EXERCISE INSTRUCTIONS
Copy the lines below exactly. Start at the first and finish with the line containing "Given: Mute the HIGH band".

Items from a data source
+---+
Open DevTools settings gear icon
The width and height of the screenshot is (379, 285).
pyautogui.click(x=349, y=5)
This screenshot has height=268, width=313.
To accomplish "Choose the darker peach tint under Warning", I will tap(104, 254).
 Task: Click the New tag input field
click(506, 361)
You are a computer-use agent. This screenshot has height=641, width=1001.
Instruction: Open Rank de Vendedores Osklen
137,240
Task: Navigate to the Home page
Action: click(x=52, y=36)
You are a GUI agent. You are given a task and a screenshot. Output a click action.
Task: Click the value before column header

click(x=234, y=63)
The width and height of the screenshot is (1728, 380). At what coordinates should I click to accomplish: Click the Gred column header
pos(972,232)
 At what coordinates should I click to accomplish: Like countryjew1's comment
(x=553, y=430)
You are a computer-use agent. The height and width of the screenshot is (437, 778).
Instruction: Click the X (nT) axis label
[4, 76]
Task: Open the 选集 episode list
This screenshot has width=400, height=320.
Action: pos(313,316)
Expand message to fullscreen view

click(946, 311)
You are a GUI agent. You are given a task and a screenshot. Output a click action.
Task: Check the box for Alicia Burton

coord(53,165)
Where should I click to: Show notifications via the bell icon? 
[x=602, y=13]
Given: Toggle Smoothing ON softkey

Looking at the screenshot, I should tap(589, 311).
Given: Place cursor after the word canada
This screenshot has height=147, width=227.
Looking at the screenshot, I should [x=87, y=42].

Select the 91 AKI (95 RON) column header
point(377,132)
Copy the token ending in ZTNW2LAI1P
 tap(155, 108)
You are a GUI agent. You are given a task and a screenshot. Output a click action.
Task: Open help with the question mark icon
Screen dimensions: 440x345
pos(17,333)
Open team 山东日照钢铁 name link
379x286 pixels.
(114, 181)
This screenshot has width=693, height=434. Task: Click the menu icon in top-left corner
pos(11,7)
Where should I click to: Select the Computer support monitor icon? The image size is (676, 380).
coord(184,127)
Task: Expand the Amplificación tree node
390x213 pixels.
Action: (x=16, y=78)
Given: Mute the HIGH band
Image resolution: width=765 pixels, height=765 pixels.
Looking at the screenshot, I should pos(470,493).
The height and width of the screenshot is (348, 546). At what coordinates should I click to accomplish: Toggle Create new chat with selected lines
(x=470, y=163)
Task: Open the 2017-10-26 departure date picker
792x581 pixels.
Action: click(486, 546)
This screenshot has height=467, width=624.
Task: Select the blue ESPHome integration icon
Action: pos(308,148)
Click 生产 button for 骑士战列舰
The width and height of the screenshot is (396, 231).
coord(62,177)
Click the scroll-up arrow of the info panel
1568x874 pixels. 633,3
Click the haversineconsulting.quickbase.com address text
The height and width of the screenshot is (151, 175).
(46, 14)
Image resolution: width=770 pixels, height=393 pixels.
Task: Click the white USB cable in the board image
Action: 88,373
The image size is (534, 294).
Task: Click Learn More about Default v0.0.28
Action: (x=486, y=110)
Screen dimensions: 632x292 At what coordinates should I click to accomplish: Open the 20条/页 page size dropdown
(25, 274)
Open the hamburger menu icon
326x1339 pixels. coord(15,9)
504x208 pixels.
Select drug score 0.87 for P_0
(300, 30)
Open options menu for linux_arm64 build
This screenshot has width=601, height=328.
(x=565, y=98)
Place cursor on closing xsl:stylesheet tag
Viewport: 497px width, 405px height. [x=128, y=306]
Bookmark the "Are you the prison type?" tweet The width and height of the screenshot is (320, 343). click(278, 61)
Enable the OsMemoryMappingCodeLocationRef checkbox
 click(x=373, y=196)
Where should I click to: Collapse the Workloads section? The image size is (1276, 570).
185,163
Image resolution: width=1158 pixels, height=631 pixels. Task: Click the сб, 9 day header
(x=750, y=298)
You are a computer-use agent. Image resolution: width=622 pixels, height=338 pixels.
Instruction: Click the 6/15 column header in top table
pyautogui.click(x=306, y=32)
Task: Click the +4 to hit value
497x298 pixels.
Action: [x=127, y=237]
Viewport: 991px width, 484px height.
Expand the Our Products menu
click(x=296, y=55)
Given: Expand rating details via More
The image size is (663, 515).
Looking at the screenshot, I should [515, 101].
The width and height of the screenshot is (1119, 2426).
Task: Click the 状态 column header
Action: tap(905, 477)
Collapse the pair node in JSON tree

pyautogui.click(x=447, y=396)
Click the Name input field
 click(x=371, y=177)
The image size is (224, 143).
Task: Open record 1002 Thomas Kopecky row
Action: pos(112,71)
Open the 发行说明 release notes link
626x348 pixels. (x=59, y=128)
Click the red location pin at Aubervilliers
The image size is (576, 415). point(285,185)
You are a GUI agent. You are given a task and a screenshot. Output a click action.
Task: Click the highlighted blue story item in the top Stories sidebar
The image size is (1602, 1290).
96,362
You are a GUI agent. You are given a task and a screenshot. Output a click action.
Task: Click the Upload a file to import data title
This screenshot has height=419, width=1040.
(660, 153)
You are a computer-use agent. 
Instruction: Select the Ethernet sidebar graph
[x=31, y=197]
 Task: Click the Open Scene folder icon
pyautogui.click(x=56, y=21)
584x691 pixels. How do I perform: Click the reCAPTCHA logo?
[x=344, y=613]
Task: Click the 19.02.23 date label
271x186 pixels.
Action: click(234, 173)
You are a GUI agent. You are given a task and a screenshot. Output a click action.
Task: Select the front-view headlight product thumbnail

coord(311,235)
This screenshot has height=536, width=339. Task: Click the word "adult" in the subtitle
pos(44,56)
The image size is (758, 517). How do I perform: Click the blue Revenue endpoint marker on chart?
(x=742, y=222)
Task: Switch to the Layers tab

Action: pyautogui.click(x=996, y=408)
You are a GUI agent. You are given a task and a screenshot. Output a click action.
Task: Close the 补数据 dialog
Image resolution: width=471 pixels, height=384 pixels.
+---+
RESPONSE TO THE EXERCISE
Open DevTools settings gear icon
The width and height of the screenshot is (379, 285).
pyautogui.click(x=349, y=5)
This screenshot has height=268, width=313.
To accomplish "Choose the darker peach tint under Warning", I will tap(104, 254).
 Task: Click the New tag input field
click(506, 361)
You are a computer-use agent. This screenshot has height=641, width=1001.
Instruction: Open Rank de Vendedores Osklen
137,240
Task: Navigate to the Home page
Action: click(x=52, y=36)
You are a GUI agent. You are given a task and a screenshot. Output a click action.
Task: Click the value before column header

click(x=234, y=63)
The width and height of the screenshot is (1728, 380). At what coordinates should I click to accomplish: Click the Gred column header
pos(972,232)
 At what coordinates should I click to accomplish: Like countryjew1's comment
(x=553, y=430)
You are a computer-use agent. The height and width of the screenshot is (437, 778).
Instruction: Click the X (nT) axis label
[4, 76]
Task: Open the 选集 episode list
This screenshot has width=400, height=320.
Action: pos(313,316)
Expand message to fullscreen view

click(946, 311)
You are a GUI agent. You are given a task and a screenshot. Output a click action.
Task: Check the box for Alicia Burton

coord(53,165)
Where should I click to: Show notifications via the bell icon? 
[x=602, y=13]
Given: Toggle Smoothing ON softkey

Looking at the screenshot, I should tap(589, 311).
Given: Place cursor after the word canada
This screenshot has height=147, width=227.
Looking at the screenshot, I should [x=87, y=42].

Select the 91 AKI (95 RON) column header
point(377,132)
Copy the token ending in ZTNW2LAI1P
 tap(155, 108)
You are a GUI agent. You are given a task and a screenshot. Output a click action.
Task: Open help with the question mark icon
Screen dimensions: 440x345
pos(17,333)
Open team 山东日照钢铁 name link
379x286 pixels.
(114, 181)
This screenshot has width=693, height=434. Task: Click the menu icon in top-left corner
pos(11,7)
Where should I click to: Select the Computer support monitor icon? The image size is (676, 380).
coord(184,127)
Task: Expand the Amplificación tree node
390x213 pixels.
Action: (x=16, y=78)
Given: Mute the HIGH band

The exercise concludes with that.